-- Begin Page --

[Toybox] Toybox test image / fuzzing

Rob Landley rob at landley.net
Sun Mar 13 11:18:58 PDT 2016


On 03/13/2016 03:34 AM, Andy Chu wrote:
>> Unfortunately, the test suite needs as much work as the command
>> implementations do. :(
>>
>> Ok, backstory!
> 
> OK, thanks a lot for all the information!  That helps.  I will work on
> this.  I think a good initial goal is just to triage the tests that
> pass and make sure they don't regress (i.e. make it easy to run the
> tests, keep them green, and perhaps have a simple buildbot).

I fixed "make test_mv" last night. The problem is that
scripts/singleconfig.sh was creating a "mv" that acted like "cp". (I
should write up a blog entry explaining the plumbing. This may fix one
or two other tests, I haven't checked. It should change the "make tests"
build which tests the multiplexer version, which depends on make
menuconfig to tell it what to test.)

> For
> example, the factor bug is trivial but it's a lot easier to fix if you
> get feedback in an hour or so rather than a month later, when you have
> to load it back into your head.

Indeed, but I did most of the fix yesterday and can check it in today.

(I special cased "-" is the first character, to print out a -1 and skip
it, then the rest of the math is unsigned for the larger range. This
means that "-" by itself is treated as -1, I'm not sure how to catch
that without an ugly special case test for that...)

I also switched it to long long, which should make no difference on 64
bit plaforms (with current compilers, anyway; there's nothing STOPPING
128 bit long long the way they wrote LP64, but nobody does it). On 32
bit platforms, it slows it down up to 50%.

>> Really, I need a tests/pending. :(
> 
> Yeah I have some ideas about this.  I will try them out and send a
> patch.  I think there does need to be more than 2 categories as you
> say though, and perhaps more than kind of categorization.

Eventually it should all collapse back into one category, but there's a
lot of work to do between now and then. But tests/posix and tests/lsb
and such make a certain amount of sense, and that would both get us
tests/pending and not have to be undone later.

>> Building scripts to test each individual input is what the test suite is
>> all about. Figuring out what those inputs should _be_ (and the results
>> to expect) is, alas, work.
> 
> Right, it is work that the fuzzing should be able to piggy back on...

-- End Page --
-- Begin Recorded data --

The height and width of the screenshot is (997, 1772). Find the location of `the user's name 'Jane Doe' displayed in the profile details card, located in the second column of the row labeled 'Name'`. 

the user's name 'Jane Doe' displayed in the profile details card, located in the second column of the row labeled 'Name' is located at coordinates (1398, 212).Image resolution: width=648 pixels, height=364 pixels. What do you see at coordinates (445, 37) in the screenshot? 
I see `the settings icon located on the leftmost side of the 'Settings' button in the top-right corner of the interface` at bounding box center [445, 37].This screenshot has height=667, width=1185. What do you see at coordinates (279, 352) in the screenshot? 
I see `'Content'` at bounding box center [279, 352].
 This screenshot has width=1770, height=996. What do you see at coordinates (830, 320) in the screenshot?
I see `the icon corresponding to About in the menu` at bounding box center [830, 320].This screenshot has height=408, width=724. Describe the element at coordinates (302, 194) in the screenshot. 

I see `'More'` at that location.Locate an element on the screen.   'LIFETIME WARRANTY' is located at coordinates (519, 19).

-- End Recorded data --

Exercise tasks:
(a) Answer these questions using the Toybox message.
(i) Which script was creating a "mv" that acted like "cp"?
(ii) On 32-bit platforms, how much can switching to long long slow it down?
(iii) What value is "-" by itself treated as?
(b) Translate this sentence from the Toybox message into Spanish: "Eventually it should all collapse back into one category, but there's a lot of work to do between now and then."
Use only the Toybox message, not the records.

Final answers:
(a)
(i) scripts/singleconfig.sh
(ii) Up to 50%
(iii) -1

(b) Con el tiempo, todo debería volver a reducirse a una sola categoría, pero hay mucho trabajo por hacer de aquí a entonces.